Poklius- Baltic GodDeity"Lord of the Dead"
Also known as: Patolas, Peckols, Pikollus, and Patollu
Titles & Epithets
Domains
Symbols
Description
Pale and wrapped in the cloth of the grave, Poklius waited at the end of every life. The Old Prussian god of death ruled the cold realm beneath the earth. At Romuva's sacred oak his emblem was a skull set among the dead, his place fixed beside Perkūnas and Patrimpas in the divine triad.
Mythology & Lore
The Triad at Romuva
At Romuva, the central sanctuary of Prussian religion, three gods shared the great sacred oak. Patrimpas had a living snake coiled in a grain vessel. Perkūnas had his perpetual flame. Where they displayed life and fury, Poklius displayed the end of both: a pale, cloth-wrapped head and the skulls of the dead.

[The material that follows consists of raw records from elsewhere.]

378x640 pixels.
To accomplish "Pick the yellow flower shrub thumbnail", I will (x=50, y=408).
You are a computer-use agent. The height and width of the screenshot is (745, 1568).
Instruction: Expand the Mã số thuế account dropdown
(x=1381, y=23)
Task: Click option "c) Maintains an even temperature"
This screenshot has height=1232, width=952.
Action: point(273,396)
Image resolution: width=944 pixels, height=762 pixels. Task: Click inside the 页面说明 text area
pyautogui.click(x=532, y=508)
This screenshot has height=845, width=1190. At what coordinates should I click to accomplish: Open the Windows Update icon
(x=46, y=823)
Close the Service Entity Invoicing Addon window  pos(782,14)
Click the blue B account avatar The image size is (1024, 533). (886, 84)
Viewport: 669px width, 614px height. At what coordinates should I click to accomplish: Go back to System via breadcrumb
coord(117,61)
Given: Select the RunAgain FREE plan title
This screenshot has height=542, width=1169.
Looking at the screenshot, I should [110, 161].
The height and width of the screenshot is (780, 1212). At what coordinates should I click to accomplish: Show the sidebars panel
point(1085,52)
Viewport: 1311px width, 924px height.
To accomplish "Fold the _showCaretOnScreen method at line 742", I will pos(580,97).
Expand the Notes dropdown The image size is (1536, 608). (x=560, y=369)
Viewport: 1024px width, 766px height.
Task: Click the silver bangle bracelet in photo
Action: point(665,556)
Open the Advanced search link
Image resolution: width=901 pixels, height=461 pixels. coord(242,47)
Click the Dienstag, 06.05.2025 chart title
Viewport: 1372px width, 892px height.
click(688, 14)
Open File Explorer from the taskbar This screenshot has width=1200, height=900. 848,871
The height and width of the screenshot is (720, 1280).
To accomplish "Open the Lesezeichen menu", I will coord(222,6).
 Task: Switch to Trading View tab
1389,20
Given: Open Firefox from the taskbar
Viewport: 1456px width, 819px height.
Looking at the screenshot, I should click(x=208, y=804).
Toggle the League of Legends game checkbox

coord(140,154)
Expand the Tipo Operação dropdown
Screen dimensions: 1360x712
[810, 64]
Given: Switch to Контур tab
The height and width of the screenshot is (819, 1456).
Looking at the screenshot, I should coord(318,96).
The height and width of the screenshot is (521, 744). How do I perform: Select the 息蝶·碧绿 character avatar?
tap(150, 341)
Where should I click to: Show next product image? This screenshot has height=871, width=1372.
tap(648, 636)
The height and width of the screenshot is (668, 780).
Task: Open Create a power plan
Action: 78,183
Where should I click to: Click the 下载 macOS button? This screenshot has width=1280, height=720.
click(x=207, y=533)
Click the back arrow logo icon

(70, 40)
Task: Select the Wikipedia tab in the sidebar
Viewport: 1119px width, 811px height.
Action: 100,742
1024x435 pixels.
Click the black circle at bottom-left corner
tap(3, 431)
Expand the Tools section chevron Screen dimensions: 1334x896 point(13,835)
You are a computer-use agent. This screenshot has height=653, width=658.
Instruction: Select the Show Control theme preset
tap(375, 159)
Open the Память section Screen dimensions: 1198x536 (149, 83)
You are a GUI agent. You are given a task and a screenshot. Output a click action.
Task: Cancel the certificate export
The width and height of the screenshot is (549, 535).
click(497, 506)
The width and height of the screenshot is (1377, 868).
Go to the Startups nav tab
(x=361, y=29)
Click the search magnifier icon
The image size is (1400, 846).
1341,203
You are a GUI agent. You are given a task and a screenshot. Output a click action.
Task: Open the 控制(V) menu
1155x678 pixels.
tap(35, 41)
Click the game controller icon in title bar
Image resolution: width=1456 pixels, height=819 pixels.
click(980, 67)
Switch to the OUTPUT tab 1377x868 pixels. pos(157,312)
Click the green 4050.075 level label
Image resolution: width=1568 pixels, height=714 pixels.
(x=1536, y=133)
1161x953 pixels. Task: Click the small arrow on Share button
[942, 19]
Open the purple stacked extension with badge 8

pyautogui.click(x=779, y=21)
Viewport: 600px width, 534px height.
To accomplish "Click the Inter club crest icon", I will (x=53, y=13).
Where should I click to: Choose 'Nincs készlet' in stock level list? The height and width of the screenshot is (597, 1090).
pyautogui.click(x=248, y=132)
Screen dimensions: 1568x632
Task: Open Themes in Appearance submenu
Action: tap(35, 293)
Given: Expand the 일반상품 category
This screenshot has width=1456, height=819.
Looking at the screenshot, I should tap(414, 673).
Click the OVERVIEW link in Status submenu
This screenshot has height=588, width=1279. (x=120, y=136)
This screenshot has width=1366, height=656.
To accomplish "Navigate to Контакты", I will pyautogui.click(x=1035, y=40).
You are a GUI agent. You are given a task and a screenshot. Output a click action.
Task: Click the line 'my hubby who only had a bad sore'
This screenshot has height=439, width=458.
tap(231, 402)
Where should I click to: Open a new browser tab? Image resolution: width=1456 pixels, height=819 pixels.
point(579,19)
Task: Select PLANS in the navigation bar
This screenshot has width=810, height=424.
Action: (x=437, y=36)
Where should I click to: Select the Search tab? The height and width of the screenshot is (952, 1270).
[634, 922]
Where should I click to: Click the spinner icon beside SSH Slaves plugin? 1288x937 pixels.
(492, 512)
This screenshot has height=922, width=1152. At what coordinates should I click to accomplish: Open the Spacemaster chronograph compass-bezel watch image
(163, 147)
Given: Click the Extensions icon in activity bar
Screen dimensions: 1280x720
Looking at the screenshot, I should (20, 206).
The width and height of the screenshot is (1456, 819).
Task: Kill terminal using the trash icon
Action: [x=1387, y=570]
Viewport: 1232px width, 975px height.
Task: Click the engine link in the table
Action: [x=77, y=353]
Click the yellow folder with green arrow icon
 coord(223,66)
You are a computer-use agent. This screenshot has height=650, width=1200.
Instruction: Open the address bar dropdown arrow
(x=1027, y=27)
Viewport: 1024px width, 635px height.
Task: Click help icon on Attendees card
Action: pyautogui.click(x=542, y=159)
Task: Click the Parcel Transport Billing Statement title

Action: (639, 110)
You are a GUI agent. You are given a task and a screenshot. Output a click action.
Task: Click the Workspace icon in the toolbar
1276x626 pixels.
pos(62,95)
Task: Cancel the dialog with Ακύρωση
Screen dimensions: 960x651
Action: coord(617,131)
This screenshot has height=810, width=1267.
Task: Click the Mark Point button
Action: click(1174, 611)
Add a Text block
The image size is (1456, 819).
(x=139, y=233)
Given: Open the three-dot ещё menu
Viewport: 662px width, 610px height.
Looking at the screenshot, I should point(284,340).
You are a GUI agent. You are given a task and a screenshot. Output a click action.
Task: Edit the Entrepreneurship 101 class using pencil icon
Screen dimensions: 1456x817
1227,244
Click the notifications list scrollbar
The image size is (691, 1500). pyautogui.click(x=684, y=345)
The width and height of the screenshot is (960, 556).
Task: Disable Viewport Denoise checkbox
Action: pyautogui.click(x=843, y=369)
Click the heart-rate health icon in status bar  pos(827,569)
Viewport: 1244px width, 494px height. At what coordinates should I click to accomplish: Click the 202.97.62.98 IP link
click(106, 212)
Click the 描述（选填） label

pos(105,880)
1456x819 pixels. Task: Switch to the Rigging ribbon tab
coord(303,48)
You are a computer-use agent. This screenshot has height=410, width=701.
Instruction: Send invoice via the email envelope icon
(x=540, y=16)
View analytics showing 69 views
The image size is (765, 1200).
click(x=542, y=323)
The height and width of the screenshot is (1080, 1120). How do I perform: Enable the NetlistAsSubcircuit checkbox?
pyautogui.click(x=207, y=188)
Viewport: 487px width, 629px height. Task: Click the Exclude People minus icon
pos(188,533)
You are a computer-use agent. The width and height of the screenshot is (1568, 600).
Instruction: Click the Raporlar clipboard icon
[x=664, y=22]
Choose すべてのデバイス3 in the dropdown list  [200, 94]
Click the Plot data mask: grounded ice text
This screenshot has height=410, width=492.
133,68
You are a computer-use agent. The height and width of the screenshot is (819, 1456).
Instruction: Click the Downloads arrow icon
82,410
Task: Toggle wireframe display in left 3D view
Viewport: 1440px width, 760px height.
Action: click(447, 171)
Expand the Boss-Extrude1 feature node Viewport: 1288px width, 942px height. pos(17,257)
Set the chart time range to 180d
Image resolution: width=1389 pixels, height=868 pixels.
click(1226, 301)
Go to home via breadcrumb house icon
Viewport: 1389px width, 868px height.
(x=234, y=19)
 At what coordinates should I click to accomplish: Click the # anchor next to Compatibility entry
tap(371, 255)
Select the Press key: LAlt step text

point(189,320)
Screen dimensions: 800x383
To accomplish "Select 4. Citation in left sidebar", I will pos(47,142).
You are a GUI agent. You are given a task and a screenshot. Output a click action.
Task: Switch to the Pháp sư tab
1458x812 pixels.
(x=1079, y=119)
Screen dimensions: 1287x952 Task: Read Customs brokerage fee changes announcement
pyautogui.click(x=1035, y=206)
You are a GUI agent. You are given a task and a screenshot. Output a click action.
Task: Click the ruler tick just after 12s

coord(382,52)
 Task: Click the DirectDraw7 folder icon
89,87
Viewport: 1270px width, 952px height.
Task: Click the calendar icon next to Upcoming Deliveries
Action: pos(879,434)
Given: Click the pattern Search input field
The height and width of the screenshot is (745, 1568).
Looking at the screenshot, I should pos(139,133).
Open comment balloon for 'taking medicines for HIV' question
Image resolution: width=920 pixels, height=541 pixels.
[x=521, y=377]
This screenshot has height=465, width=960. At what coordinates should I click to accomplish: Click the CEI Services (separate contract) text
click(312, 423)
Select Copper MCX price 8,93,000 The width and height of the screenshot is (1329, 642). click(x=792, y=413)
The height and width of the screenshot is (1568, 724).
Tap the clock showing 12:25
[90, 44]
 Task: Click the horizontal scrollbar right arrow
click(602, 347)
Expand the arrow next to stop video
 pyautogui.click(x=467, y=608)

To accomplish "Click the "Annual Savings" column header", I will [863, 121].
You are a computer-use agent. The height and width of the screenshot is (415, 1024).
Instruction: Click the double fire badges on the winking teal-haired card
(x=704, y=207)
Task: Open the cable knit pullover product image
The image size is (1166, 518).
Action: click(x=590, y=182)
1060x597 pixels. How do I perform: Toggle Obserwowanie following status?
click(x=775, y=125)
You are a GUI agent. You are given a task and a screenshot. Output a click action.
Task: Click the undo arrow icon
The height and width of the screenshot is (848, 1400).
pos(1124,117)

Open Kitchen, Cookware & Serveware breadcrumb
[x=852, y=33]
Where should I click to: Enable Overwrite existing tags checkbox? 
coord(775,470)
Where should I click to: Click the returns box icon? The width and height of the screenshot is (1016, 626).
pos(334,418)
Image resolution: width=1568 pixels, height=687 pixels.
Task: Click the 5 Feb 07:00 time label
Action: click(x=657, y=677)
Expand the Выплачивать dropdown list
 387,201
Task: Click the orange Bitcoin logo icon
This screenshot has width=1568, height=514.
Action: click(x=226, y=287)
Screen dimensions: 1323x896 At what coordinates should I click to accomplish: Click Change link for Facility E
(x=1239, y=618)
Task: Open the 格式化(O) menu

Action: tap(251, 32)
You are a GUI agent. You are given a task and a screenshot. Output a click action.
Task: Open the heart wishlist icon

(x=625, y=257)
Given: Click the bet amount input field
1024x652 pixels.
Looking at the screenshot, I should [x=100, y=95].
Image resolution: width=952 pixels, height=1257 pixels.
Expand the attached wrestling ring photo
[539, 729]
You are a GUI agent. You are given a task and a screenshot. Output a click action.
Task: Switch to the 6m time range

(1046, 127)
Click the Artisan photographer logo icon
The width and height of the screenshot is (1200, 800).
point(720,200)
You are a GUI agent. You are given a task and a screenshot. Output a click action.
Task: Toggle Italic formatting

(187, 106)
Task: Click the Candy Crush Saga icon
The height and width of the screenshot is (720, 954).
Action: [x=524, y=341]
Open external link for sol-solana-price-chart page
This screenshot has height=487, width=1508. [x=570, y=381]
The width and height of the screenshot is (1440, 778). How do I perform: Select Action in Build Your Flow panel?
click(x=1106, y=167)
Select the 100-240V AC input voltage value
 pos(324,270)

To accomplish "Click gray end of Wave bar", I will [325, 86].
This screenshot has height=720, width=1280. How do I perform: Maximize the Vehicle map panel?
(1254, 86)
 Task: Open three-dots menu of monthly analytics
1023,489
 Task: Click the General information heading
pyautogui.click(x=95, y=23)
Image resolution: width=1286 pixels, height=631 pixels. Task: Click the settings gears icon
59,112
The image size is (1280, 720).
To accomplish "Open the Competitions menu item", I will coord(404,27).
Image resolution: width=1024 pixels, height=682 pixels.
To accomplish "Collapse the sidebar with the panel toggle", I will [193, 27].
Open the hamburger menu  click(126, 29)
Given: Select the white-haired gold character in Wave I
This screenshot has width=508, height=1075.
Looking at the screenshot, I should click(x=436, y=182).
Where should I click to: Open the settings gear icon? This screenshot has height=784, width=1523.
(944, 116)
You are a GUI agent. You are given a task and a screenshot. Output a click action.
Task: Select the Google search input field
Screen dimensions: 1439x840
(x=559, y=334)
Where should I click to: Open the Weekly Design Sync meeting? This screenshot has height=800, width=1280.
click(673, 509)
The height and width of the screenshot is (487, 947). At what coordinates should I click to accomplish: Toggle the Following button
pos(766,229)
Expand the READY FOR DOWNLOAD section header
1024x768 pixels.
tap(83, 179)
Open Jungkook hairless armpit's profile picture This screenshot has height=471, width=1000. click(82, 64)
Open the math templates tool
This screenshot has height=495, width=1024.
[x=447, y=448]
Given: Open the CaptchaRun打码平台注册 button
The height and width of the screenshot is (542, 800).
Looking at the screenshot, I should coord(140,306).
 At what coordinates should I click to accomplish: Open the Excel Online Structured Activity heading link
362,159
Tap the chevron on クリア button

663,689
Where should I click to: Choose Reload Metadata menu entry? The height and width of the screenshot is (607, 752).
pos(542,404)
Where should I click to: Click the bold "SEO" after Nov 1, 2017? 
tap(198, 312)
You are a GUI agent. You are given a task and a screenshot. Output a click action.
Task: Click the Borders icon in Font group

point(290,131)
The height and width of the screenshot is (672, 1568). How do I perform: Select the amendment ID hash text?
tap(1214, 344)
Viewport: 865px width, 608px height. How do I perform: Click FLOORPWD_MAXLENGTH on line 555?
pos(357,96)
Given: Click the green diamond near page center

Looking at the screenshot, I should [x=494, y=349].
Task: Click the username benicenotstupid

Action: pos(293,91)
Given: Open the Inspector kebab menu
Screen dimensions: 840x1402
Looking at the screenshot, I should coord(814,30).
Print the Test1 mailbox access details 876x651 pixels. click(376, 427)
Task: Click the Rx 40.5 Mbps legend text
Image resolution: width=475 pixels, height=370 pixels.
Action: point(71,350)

Simon Grunau recorded this arrangement in his Preußische Chronik. The sanctuary placed death at the center of worship, not apart from it. Worshippers approached Poklius not with celebration or awe but with grim, careful silence.
Funeral Rites
Poklius's realm was cold and dark, but it was not punishment. It was where everyone went. Proper funeral rites ensured smooth passage: grave goods placed with the body, ritual feasts shared with the dead, ceremonies spoken over the burial mound. Without these rites, souls could become stranded between worlds.
The living feared the unquiet dead more than they feared Poklius himself. Offerings went to the death god to keep the boundary between his world and theirs from thinning. The dead who crossed back were dangerous. The dead who stayed were at peace.